• EXERCISE DIRECTIONS
Your answer is the lines below, exactly, from the one that contains "Task: Click the Gümüş/ABD Doları symbol title" through the one that contains "The image size is (859, 383).", both included.

• DATA TO EXAMINE
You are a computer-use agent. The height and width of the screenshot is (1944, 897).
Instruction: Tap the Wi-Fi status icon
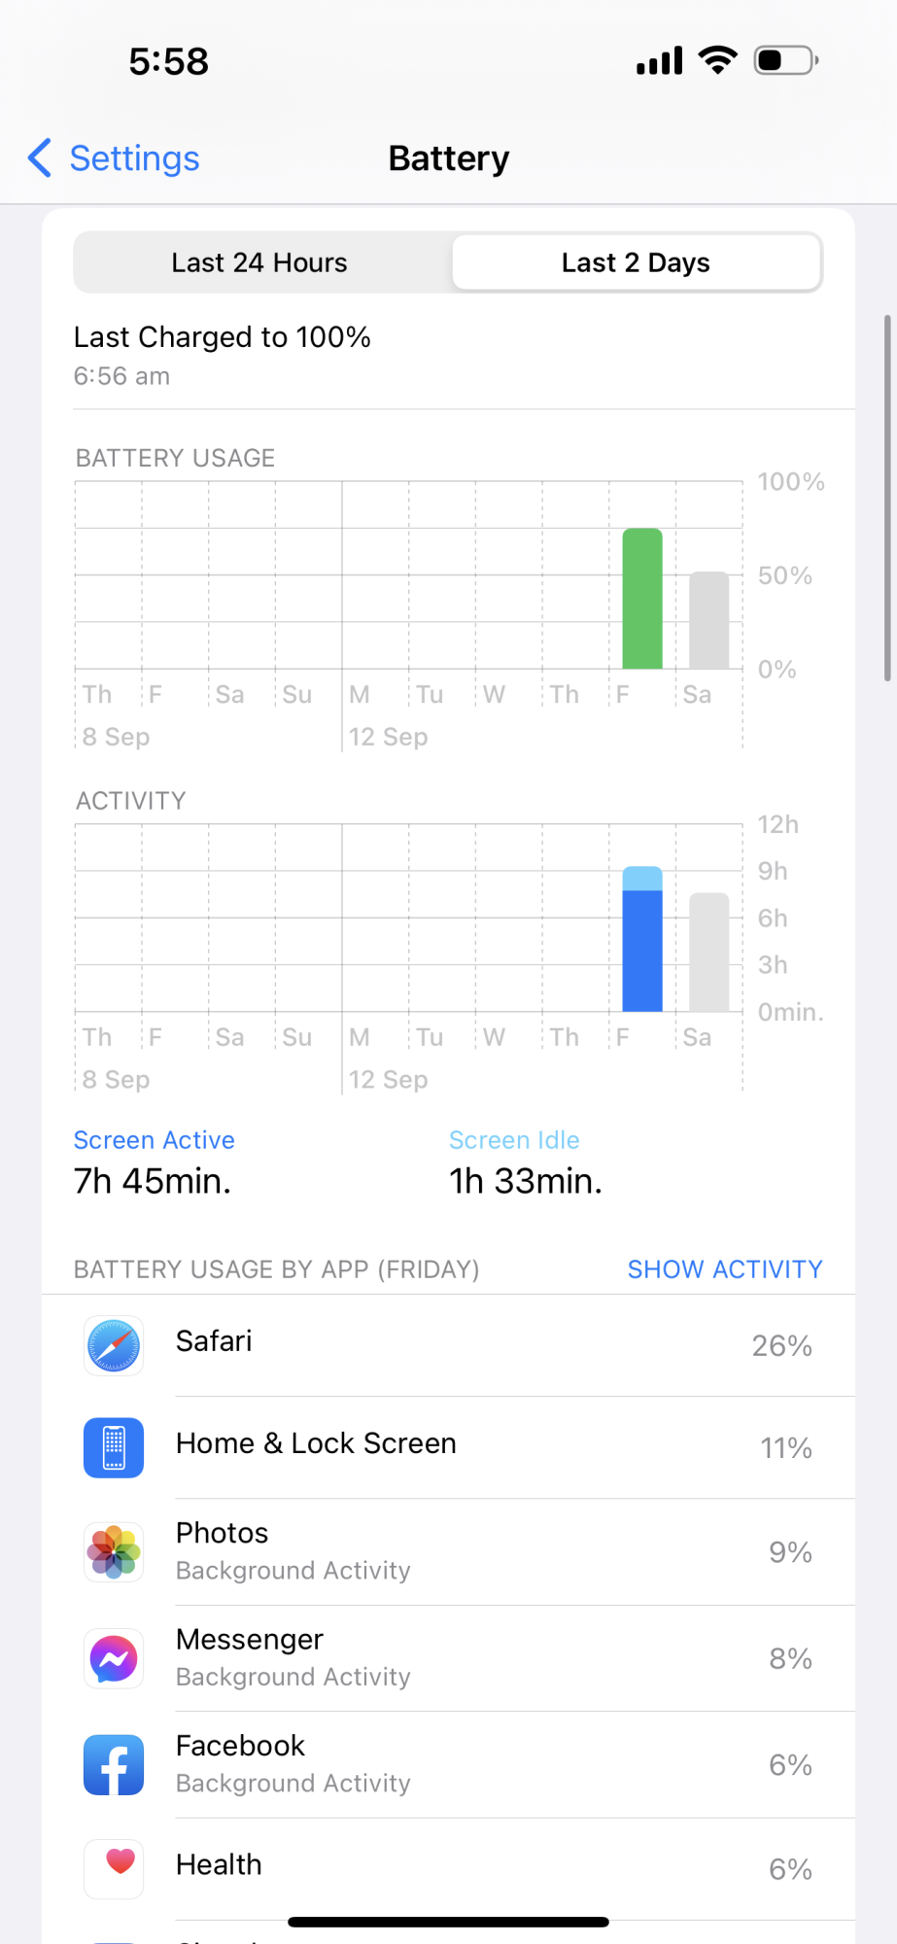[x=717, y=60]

--

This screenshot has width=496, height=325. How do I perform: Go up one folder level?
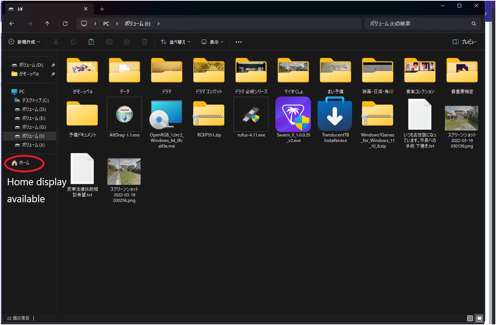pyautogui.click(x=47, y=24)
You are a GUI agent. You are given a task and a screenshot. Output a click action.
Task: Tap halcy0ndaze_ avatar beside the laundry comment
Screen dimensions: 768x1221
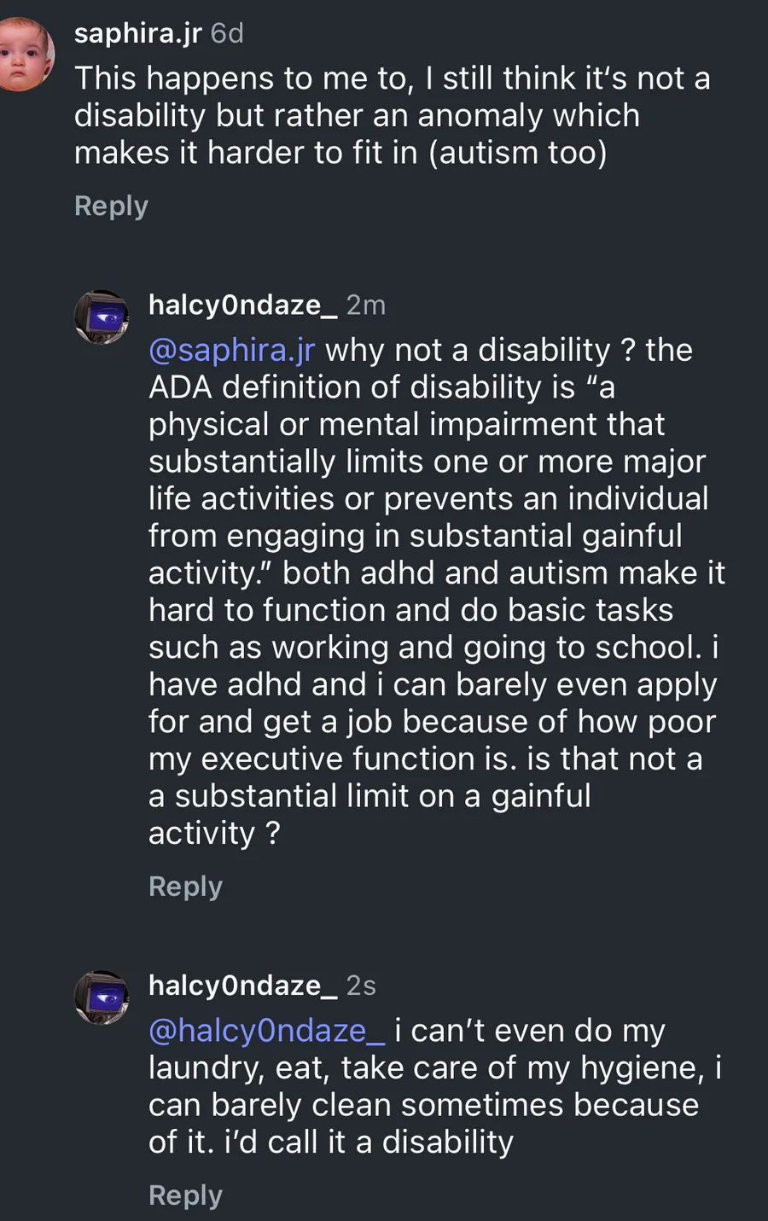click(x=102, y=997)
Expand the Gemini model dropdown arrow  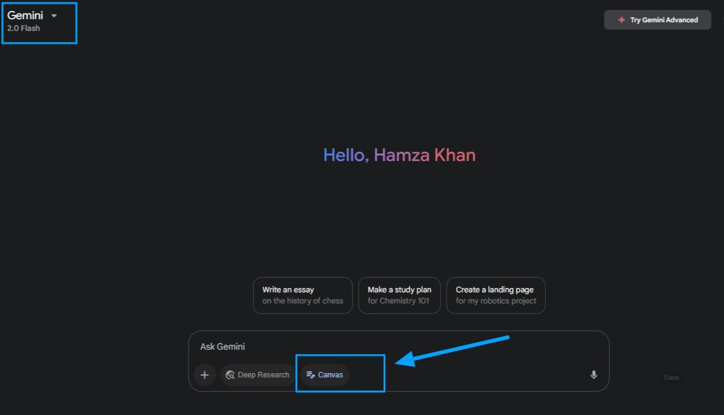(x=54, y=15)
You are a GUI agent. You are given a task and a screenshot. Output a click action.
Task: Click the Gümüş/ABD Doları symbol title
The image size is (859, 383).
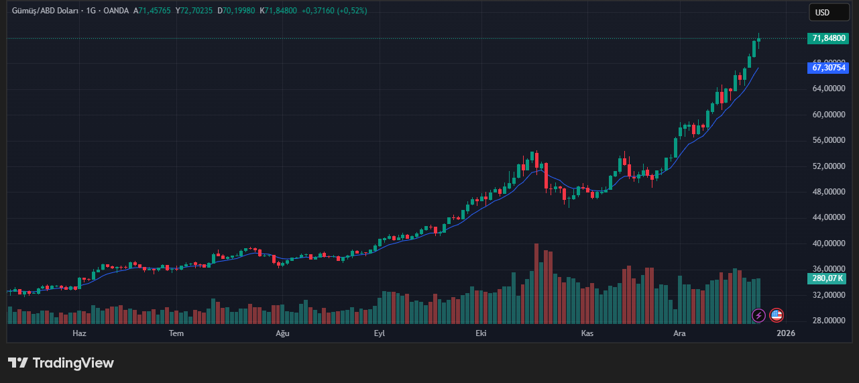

• RESPONSE
Task: Click the Gümüş/ABD Doları symbol title
The image size is (859, 383).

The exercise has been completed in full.